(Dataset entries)
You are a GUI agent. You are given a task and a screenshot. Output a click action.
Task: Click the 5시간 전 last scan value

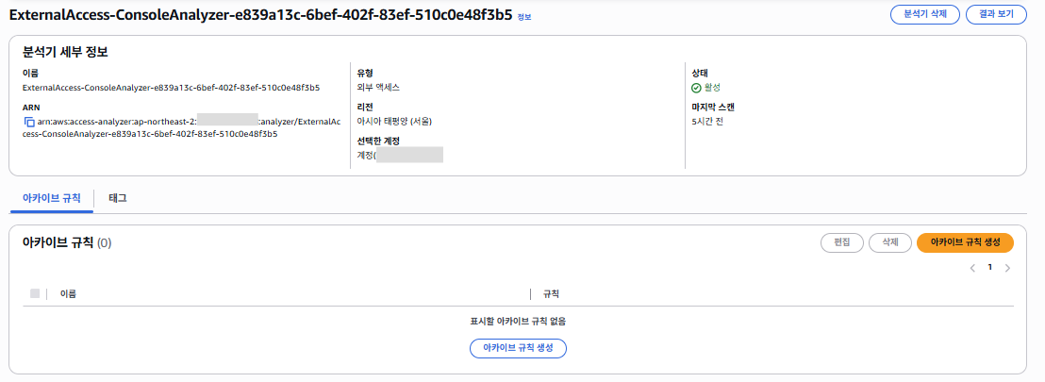coord(707,122)
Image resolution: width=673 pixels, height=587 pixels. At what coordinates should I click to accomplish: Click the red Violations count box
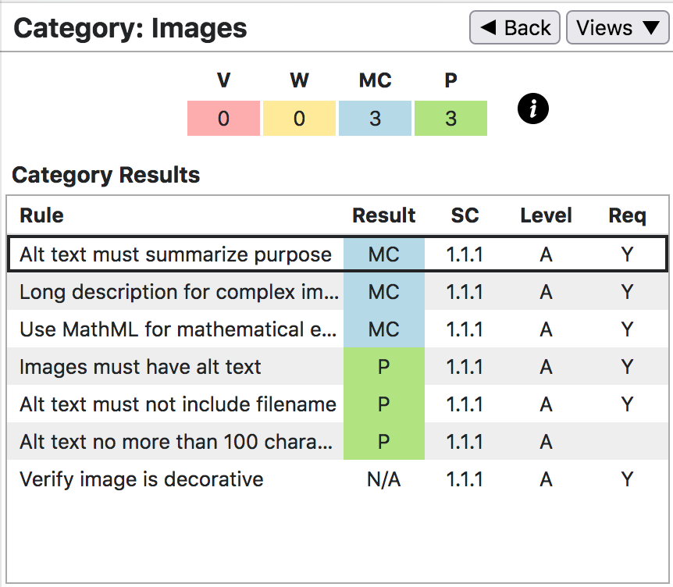(x=223, y=119)
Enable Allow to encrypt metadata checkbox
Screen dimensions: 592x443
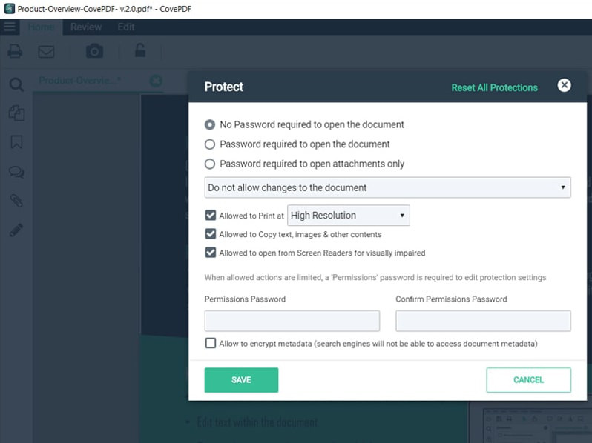pos(211,343)
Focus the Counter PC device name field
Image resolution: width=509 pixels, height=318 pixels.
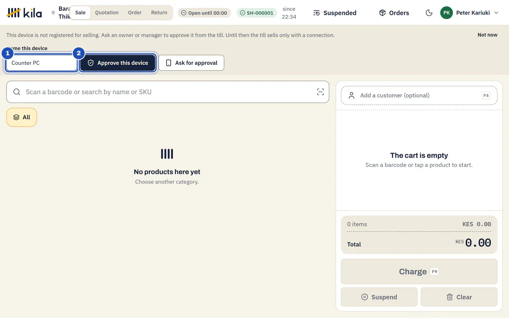(x=42, y=63)
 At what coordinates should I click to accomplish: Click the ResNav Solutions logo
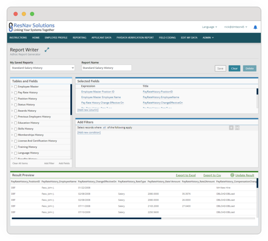32,27
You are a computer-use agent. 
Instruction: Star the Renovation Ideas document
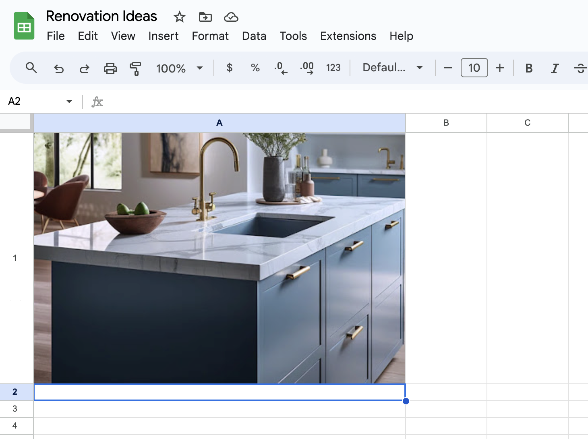(x=179, y=17)
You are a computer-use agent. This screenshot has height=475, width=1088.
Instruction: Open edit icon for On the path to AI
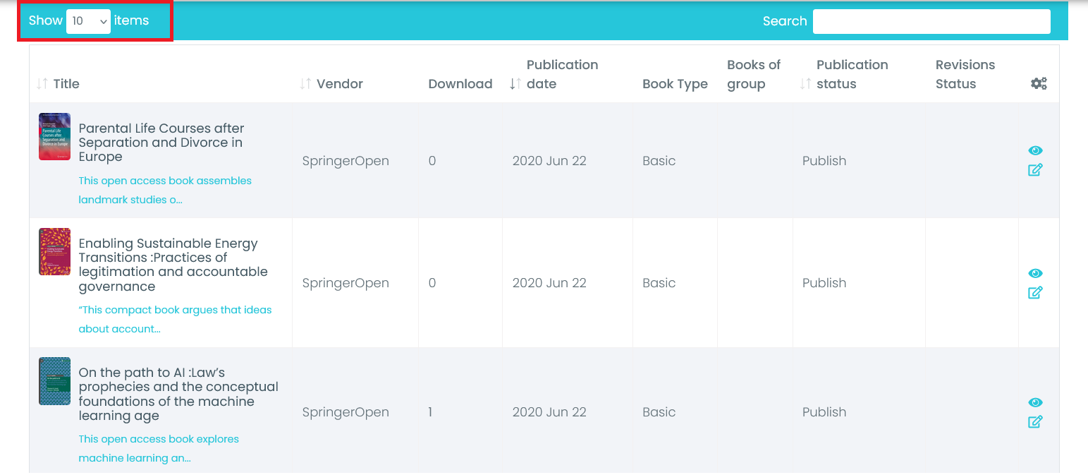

* **Required work**: If a line in the entries includes the word "screenshot", copy that line out.

* **Exercise output**:
You are a GUI agent. You are given a task and a screenshot. Output a click action.
You are a computer-use agent. This screenshot has height=475, width=1088.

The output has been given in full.